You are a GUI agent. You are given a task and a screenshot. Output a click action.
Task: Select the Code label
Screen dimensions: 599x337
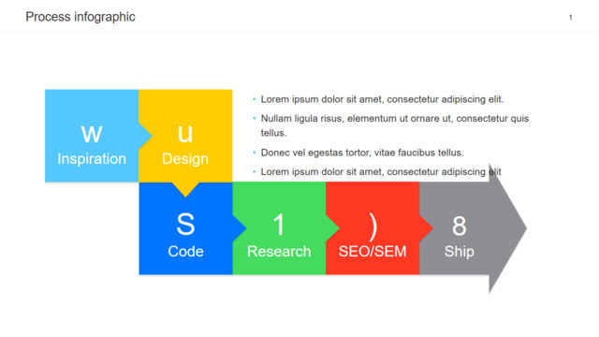(x=185, y=252)
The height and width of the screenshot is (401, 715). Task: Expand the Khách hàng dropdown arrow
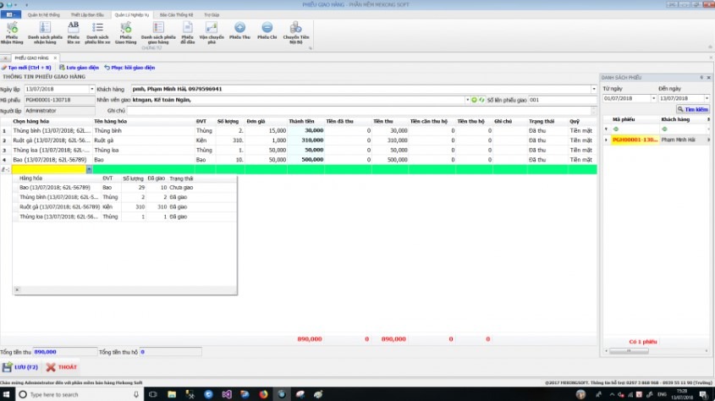[594, 89]
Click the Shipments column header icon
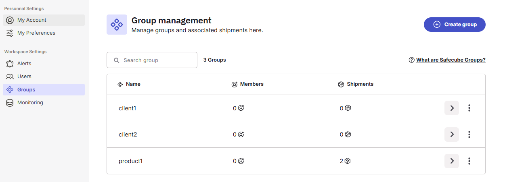The image size is (505, 182). click(341, 85)
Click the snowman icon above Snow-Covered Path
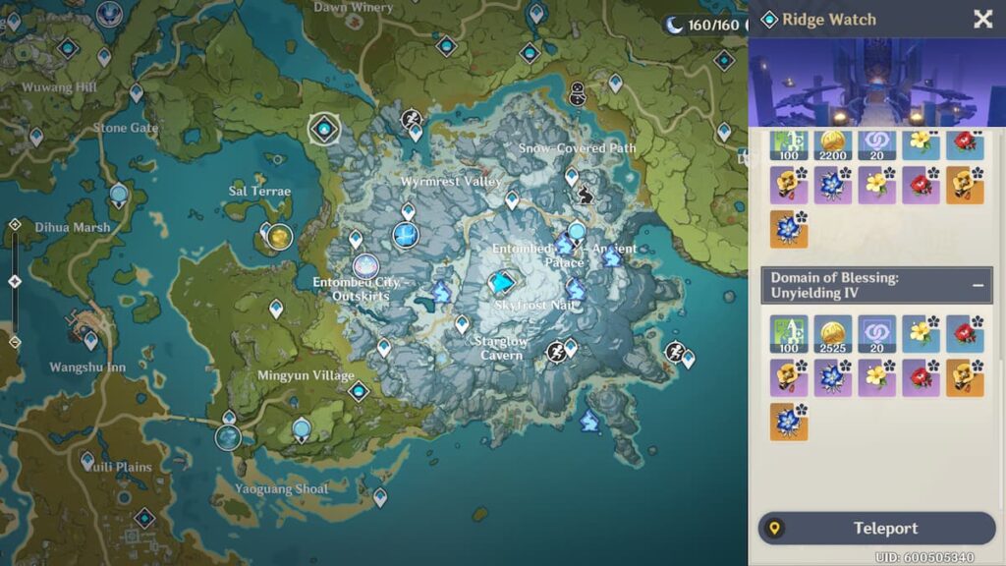This screenshot has height=566, width=1006. [x=578, y=93]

◇ ◇ ◇ ◇

- **Consigne**: Recopiez sans modification les lignes des enregistrements, de celle qui contient « The height and » jusqu'à la fin des enregistrements, bornes incluses. N'incluez pas les images dans la réponse.

- **Réponse complète**:
The height and width of the screenshot is (401, 715). Task: Expand the Khách hàng dropdown arrow
[594, 89]
Click the Shipments column header icon
The image size is (505, 182). click(341, 85)
Click the snowman icon above Snow-Covered Path
This screenshot has height=566, width=1006. [x=578, y=93]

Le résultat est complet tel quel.